Despite his success, and the rocket-like trajectory of his streaming career, he still misses being a pro player and often jokes to his viewers about coming back. “I miss competitive play a lot,” he tells Dot Esports. “I have that competitive drive and I would love to still do it, but I feel like it would be squandering what I’m given right now… but who knows, maybe one day I will return.”
He continues: “I would really love to see how far I could go with a different team, since I think towards the end of our run on Dignitas we weren’t really meshing that well. I know I still have what it takes to at least be a top four AD in NA, but who knows man.” He says his ultimate team would consist of Faker, the Korean League of Legends “god,” ROX Tigers top laner Smeb, and former Team Liquid jungler IWillDominate, then “I guess I would just get KiWiKiD and carry the rest of this team.”
While his top-tier play is definitely a drawcard, it’s IMAQTPIE’s personality that keeps viewers coming back. With a self-deprecating, sarcastic sense of humor and a tendency to blurt out whatever he’s thinking, often peppered with expletives, fans can relate to him on a level that is much more personal than many other players or streamers. His Twitch community is called the Big D**k Club, and when asked via email where the name came from he replied with:
Add to that the iconic white shirt that he wears in just about every broadcast and his laid-back attitude, and it’s pretty easy to see why.
“My white t-shirts are just from a love of not spending money and being cheap,” he says. “My mom would always buy me plain shirts, and since I don’t really care for dressing to impress I just always wore them and started adding my own white t’s to the collection.”

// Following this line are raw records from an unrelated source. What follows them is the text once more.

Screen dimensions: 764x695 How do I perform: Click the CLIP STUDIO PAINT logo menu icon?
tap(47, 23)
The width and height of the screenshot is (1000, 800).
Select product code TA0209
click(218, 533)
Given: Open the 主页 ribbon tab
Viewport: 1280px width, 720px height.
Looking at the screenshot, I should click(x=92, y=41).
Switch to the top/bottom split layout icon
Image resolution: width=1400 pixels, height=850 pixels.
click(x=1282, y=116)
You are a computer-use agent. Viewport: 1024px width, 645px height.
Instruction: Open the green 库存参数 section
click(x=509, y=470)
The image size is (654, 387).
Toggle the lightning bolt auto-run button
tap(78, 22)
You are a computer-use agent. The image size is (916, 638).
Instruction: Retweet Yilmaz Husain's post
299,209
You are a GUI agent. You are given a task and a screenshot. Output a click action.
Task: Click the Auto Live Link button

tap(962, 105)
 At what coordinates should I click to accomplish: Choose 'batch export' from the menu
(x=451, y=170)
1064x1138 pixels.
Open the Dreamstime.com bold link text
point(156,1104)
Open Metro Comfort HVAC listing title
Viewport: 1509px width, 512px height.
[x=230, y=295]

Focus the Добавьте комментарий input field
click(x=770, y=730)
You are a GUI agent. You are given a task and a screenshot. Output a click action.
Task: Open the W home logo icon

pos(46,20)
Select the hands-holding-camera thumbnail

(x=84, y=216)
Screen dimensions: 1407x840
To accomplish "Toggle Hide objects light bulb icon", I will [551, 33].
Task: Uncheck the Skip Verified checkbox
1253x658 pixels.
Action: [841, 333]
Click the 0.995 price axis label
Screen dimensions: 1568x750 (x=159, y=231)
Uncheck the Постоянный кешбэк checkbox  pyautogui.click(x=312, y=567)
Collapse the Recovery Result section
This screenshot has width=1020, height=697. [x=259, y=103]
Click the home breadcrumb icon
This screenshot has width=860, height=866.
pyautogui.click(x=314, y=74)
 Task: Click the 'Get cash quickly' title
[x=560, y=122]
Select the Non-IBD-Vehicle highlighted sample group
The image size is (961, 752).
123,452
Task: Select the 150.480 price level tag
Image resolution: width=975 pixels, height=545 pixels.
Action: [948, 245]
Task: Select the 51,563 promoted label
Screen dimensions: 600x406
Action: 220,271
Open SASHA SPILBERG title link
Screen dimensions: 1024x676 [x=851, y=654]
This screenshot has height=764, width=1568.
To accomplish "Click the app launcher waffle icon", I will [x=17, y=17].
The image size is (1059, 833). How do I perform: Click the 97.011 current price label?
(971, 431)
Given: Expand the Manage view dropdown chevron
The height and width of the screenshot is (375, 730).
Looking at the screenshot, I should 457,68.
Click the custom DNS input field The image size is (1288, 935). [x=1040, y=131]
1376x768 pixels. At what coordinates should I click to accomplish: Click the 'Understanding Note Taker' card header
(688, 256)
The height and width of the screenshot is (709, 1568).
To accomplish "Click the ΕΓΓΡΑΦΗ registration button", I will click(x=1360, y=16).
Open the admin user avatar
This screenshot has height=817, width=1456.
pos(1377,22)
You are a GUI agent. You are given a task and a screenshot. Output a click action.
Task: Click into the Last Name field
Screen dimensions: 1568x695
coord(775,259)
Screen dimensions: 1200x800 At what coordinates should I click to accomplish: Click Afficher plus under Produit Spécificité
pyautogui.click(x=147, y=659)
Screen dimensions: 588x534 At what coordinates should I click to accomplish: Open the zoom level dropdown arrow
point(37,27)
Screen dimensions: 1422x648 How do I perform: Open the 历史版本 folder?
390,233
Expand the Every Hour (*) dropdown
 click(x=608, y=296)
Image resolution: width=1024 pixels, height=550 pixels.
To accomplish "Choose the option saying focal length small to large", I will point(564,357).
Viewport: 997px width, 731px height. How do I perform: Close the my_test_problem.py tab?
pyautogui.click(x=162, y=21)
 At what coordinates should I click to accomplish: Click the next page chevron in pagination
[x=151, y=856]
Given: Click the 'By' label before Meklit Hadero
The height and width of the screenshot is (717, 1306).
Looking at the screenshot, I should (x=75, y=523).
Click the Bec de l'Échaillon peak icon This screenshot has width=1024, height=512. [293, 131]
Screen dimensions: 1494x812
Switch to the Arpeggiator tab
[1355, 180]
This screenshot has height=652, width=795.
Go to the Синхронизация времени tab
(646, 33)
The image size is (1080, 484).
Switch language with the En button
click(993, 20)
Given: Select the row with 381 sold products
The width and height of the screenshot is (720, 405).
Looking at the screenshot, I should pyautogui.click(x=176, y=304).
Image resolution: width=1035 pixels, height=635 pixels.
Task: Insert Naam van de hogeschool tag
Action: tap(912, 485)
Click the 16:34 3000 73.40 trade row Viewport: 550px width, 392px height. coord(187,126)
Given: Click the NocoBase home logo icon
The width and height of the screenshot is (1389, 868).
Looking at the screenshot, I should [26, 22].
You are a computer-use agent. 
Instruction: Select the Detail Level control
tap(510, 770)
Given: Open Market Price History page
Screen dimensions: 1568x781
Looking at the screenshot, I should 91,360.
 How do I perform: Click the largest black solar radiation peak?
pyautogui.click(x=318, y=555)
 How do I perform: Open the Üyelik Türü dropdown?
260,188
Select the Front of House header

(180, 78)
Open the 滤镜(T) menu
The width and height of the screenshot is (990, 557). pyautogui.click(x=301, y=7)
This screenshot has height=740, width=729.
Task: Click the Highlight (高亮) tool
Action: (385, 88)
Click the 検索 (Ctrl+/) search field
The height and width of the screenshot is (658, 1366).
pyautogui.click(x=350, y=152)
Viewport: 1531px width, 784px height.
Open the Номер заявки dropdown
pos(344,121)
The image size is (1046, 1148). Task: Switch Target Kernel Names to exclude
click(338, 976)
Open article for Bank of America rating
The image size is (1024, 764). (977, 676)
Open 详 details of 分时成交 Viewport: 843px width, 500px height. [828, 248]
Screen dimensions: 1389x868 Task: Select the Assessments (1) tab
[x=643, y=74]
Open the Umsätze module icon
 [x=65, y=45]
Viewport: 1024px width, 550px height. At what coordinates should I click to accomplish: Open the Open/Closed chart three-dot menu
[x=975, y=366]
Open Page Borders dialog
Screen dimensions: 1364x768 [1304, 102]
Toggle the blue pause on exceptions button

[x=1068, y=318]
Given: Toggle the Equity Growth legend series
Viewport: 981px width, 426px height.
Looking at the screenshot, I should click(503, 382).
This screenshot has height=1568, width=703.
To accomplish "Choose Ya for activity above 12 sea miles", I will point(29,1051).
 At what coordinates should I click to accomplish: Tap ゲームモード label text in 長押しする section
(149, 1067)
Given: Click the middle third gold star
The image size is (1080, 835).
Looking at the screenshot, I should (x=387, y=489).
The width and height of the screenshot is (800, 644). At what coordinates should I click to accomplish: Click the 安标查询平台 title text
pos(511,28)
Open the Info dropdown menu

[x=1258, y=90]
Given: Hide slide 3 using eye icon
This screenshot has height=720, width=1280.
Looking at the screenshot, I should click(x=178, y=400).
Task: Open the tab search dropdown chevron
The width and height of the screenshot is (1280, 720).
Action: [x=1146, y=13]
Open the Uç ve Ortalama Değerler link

For IMAQTPIE, the move into a talk show like Beyond the Rift has been a long time coming.
“I don’t want to put out stuff that’s like, ‘Wow, this s**t’s awful, why the f**k are you putting it out?” he says. “So I’m pretty happy that the community likes it, and I hope that they continue to like it. I’ve always wanted to do something more analytical, Beyond the Rift is half and half, it’s kind of fun, kind of analysis. If people continue to like it I’ll keep pumping them out.”
Even as IMAQTPIE’s star continues to rise, his daily schedule doesn’t really change that much. “I just stream,” he says, shrugging his shoulders, “there’s really not much to it.” The rest of his daily routine, as he describes it, is predictably laid back: He rolls out of bed, plays some video games, plays with his animals (he has two cats and a dog), and makes dinner. “Maybe go out with my girlfriend or something, shower, sleep, rinse, repeat.”
For most Twitch streamers, a significant portion of the day is set aside to deal with the business aspects of being a broadcaster—things like negotiating with brands and sponsors, cutting videos to export to YouTube, and coordinating with managers and publicists. But it’s not something that IMAQTPIE really thinks about (“which some might think is pretty dumb of me”). He just prefers to just stream and have fun—and that’s obviously working for him on the business side.
“I enjoy living in the now and just seeing how far I can take it,” he says. “Maybe everything will crash and burn, but I just enjoy playing video games. So even if my stream dies, at least I can still play games.”
“If people like me, great. If they don’t, that’s great too.”